== Segment start ==

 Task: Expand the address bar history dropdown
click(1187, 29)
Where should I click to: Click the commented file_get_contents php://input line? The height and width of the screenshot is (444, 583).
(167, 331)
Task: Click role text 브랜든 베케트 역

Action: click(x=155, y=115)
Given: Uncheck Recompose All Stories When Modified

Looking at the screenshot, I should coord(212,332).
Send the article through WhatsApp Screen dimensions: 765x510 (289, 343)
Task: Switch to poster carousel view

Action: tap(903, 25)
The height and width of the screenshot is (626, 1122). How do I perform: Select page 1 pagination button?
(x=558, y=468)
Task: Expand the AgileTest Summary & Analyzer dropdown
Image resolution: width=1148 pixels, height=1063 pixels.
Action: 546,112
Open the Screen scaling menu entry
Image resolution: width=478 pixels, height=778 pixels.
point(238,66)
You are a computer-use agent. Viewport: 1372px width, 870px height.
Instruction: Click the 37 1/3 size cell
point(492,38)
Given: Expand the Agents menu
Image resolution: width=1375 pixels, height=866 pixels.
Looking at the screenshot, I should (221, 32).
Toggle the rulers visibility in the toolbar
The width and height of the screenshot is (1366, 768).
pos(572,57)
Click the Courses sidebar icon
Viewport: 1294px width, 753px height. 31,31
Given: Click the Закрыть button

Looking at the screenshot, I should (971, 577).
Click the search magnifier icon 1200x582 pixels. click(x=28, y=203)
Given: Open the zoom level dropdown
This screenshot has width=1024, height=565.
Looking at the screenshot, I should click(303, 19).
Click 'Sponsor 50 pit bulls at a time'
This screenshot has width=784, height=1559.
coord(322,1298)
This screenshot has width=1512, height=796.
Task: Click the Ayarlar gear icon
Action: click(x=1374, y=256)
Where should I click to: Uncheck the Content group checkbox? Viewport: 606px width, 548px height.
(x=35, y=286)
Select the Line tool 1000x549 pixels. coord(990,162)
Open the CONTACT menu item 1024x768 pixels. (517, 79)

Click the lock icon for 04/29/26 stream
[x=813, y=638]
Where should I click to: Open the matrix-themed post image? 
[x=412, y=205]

== Segment end ==

[Problem details] Write down the entries above again. Copy them word for word.

[Answer for this exercise]
 Task: Expand the address bar history dropdown
click(1187, 29)
Where should I click to: Click the commented file_get_contents php://input line? The height and width of the screenshot is (444, 583).
(167, 331)
Task: Click role text 브랜든 베케트 역

Action: click(x=155, y=115)
Given: Uncheck Recompose All Stories When Modified

Looking at the screenshot, I should coord(212,332).
Send the article through WhatsApp Screen dimensions: 765x510 (289, 343)
Task: Switch to poster carousel view

Action: tap(903, 25)
The height and width of the screenshot is (626, 1122). How do I perform: Select page 1 pagination button?
(x=558, y=468)
Task: Expand the AgileTest Summary & Analyzer dropdown
Image resolution: width=1148 pixels, height=1063 pixels.
Action: 546,112
Open the Screen scaling menu entry
Image resolution: width=478 pixels, height=778 pixels.
point(238,66)
You are a computer-use agent. Viewport: 1372px width, 870px height.
Instruction: Click the 37 1/3 size cell
point(492,38)
Given: Expand the Agents menu
Image resolution: width=1375 pixels, height=866 pixels.
Looking at the screenshot, I should (221, 32).
Toggle the rulers visibility in the toolbar
The width and height of the screenshot is (1366, 768).
pos(572,57)
Click the Courses sidebar icon
Viewport: 1294px width, 753px height. 31,31
Given: Click the Закрыть button

Looking at the screenshot, I should (971, 577).
Click the search magnifier icon 1200x582 pixels. click(x=28, y=203)
Given: Open the zoom level dropdown
This screenshot has width=1024, height=565.
Looking at the screenshot, I should click(303, 19).
Click 'Sponsor 50 pit bulls at a time'
This screenshot has width=784, height=1559.
coord(322,1298)
This screenshot has width=1512, height=796.
Task: Click the Ayarlar gear icon
Action: click(x=1374, y=256)
Where should I click to: Uncheck the Content group checkbox? Viewport: 606px width, 548px height.
(x=35, y=286)
Select the Line tool 1000x549 pixels. coord(990,162)
Open the CONTACT menu item 1024x768 pixels. (517, 79)

Click the lock icon for 04/29/26 stream
[x=813, y=638]
Where should I click to: Open the matrix-themed post image? 
[x=412, y=205]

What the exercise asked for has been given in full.